Her latest short publication, Not by Dread Alone, is an essay about the state of journalism in South Africa. Her memoir, Our Generation, eloquently tells the story of her emotional journey through the years of South Africa’s turbulence into a new democracy. One of her books, Love in the Time of Treason, has been described as a ‘tour de force’ and has been given a special mention at the prestigious Africa-wide literature award known as the Noma Awards. It is based on a true story of love between an Indian young man and a feisty political leader in rural South Africa.
Since 1980, she has worked for the Rand Daily Mail, the Cape Times, Grassroots and has been part of the movement that gave birth to a number of community newspapers all over the country. Post ‘94, she was the founding editor of the parliamentary bureau for Independent Newspapers, the major chain of 14 newspapers and was tasked with forging the formerly whites-only press corps into a diverse team.

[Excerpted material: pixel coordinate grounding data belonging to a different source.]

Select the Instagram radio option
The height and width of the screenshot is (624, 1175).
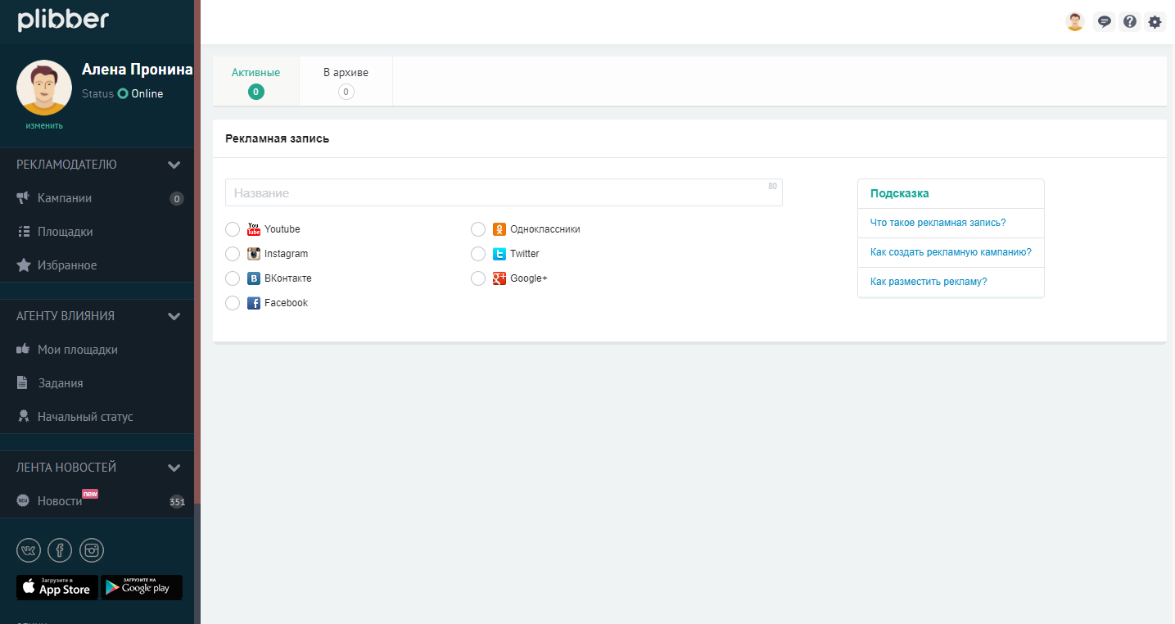(233, 254)

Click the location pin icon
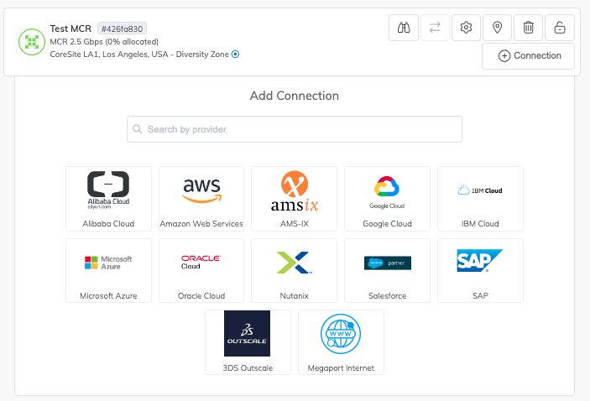pyautogui.click(x=498, y=28)
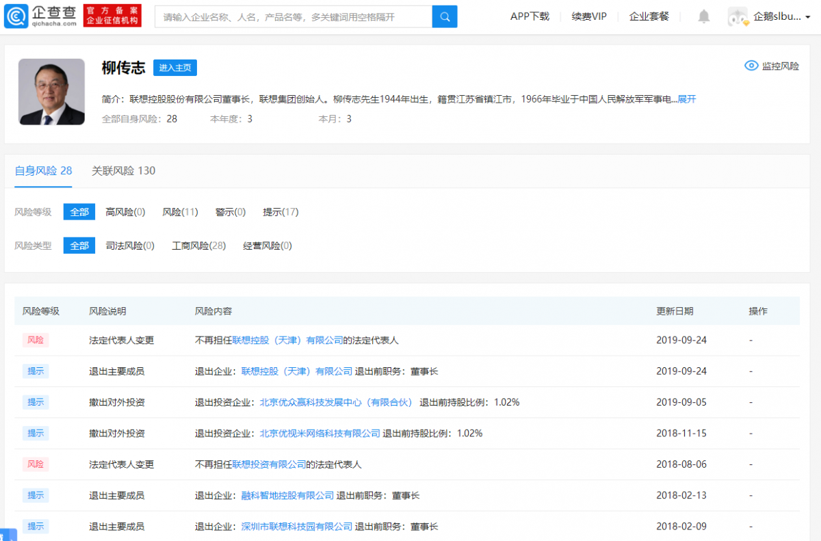Click the profile photo of 柳传志
This screenshot has height=541, width=821.
click(51, 92)
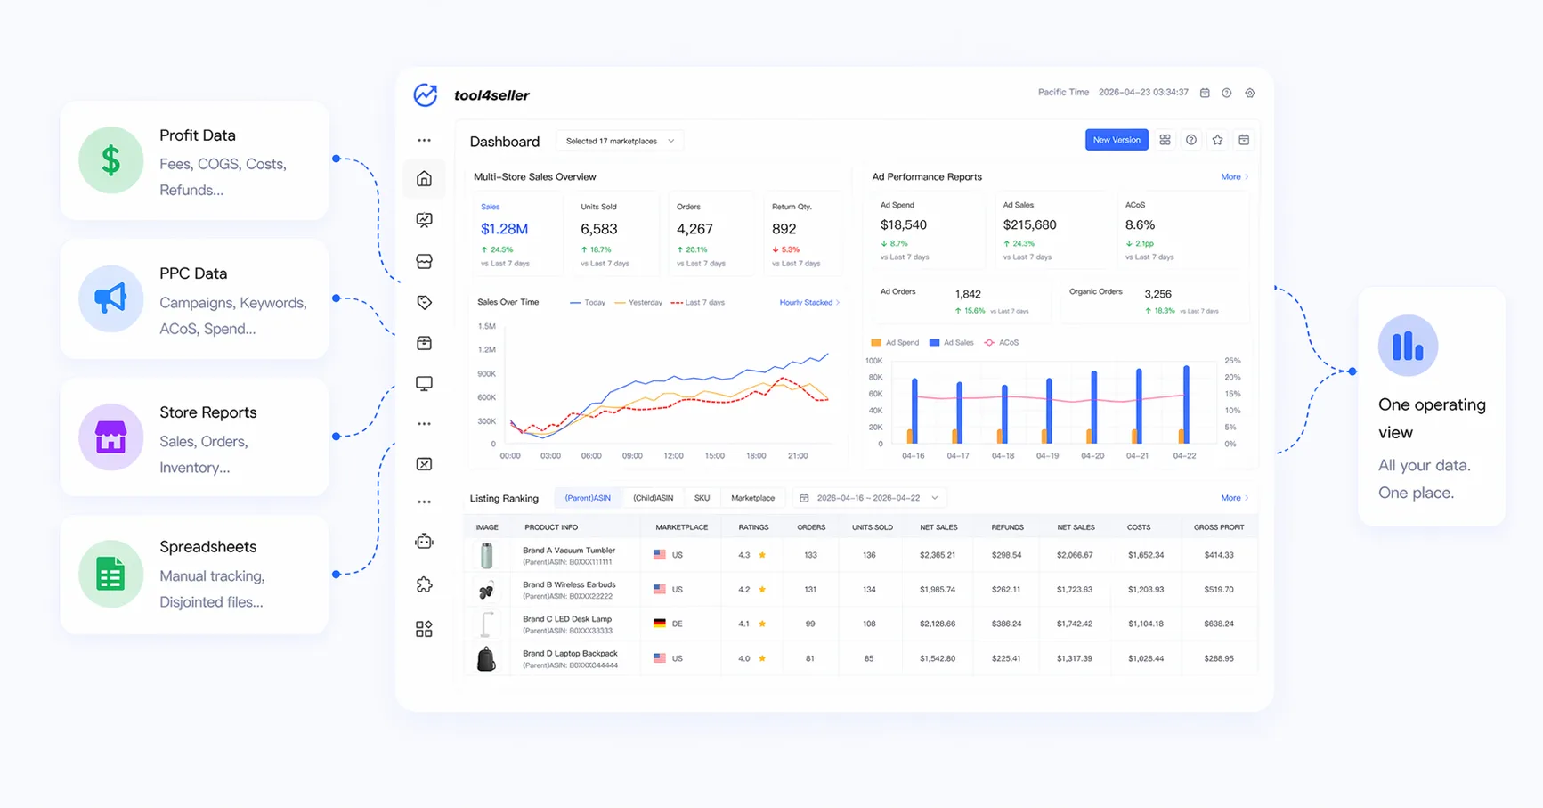This screenshot has width=1543, height=808.
Task: Open the grid layout icon beside New Version
Action: (x=1165, y=140)
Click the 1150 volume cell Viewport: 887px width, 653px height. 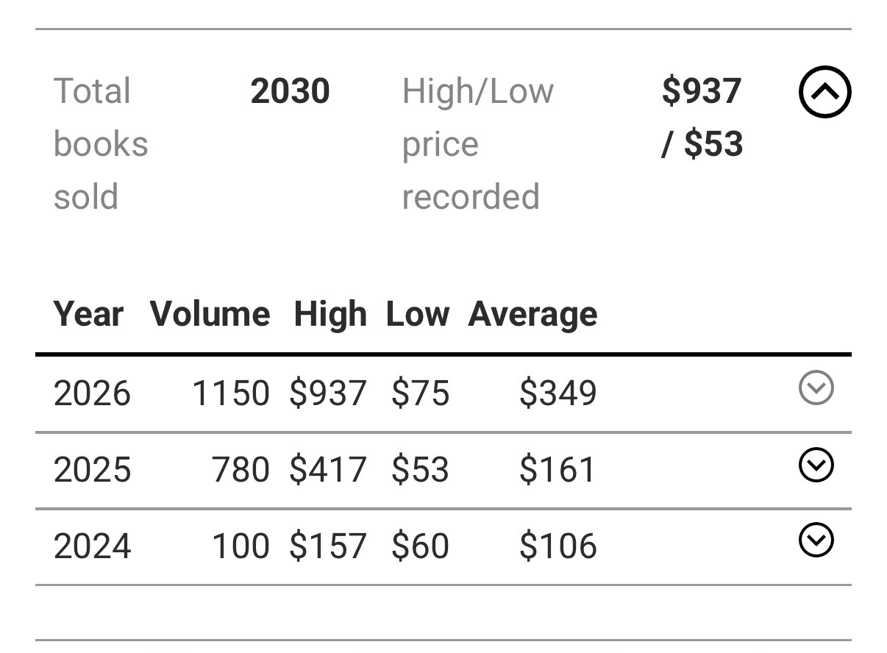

Ms Jaffer holds an MSc degree in journalism from Columbia University in New York and bachelor degrees from the Rhodes University and the University of Cape Town. She has also been an Honorary Research Associate at the University of Cape Town’s Centre for African Studies and a fellow at UCT’s Africa Gender Institute. She has written for a wide-range of publications in South Africa and abroad. In 1994, her coverage of the Rwanda genocide was carried in the Hindu, in India, on French and South African radio, in the Asahi Shimbun in Japan and a number of other publications.
She is the first woman in Africa to have won the coveted foreign journalist award from the National Association of Black Journalists in the USA.
Ms Jaffer is known too for her community activism which has earned her at least two spells in apartheid South Africa’s notorious detention centres.